Newly released records show a man was arrested on suspicion of stalking and battery after an alleged assault on Stanford University’s campus that left Olympic skier Eileen Gu with scratches. The incident was logged in May 2023 and is getting fresh scrutiny now that Gu has spoken publicly about being “physically assaulted on the street” while a student at Stanford.
According to the San Francisco Chronicle, documents obtained through a public-records request include a Santa Clara County Sheriff’s call-for-service transcript that lists the incident at 4:12 PM on May 18, 2023. The transcript describes deputies responding to “a witness report of an assault involving a female victim and a male suspect,” notes that the suspect had previously stalked and threatened the victim, and says the victim suffered scratches on her triceps area.

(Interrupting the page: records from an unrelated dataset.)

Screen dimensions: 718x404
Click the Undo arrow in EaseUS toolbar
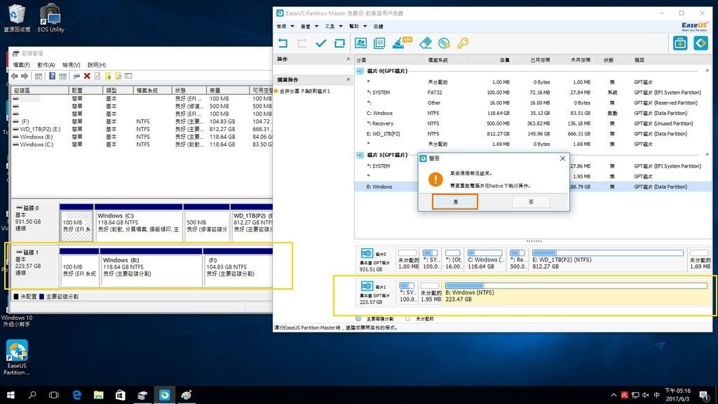(x=283, y=43)
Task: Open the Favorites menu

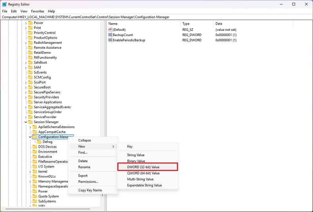Action: click(37, 11)
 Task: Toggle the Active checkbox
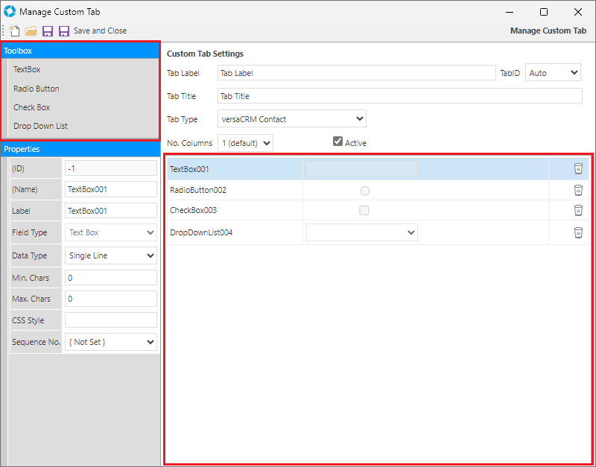pos(337,142)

Gu’s account first appeared in an interview with The Athletic, where she said she was “physically assaulted on the street” and described receiving threats and having her dorm room targeted. Those remarks were reported widely after The Athletic published the interview, including in a summary by People, though Gu did not provide specific dates for the incidents in that piece.
Records Show Multiple Campus Incidents
The SF Chronicle reports that the records also include a Jan. 20, 2024 entry stating that “an unknown subject entered an unlocked dorm room and rummaged through the victim’s belongings,” identifying Gu and another student as victims. An April 2023 transcript described disturbing and threatening emails tied to compromised Stanford accounts. Stanford’s annual safety figures cited by the Chronicle show stalking reports rising from roughly 30 in 2021 to 55 in 2023, with 58 reported cases in 2024. In an emailed statement quoted by the SF Chronicle, Stanford spokesperson Angie Davis said the university’s “top priority is the safety and well-being of every member of our community.”
Legal Status And Unanswered Questions
The records make clear that an arrest was made on suspicion of stalking and battery, but the Sheriff’s Office did not immediately provide the suspect’s name or say whether prosecutors ultimately filed charges. That lack of public detail leaves open whether the case moved through criminal court, campus discipline, or both, and it highlights how little outsiders can see of what happens after an arrest hits the log.
For Stanford students and Bay Area residents, the newly released records add official documentation to claims Gu has made publicly, while still leaving major questions about the investigation’s outcome unresolved. The reporting underscores the limits of public records in settling disputes over safety and shows how campus incidents can take on outsized attention when they involve a global athlete.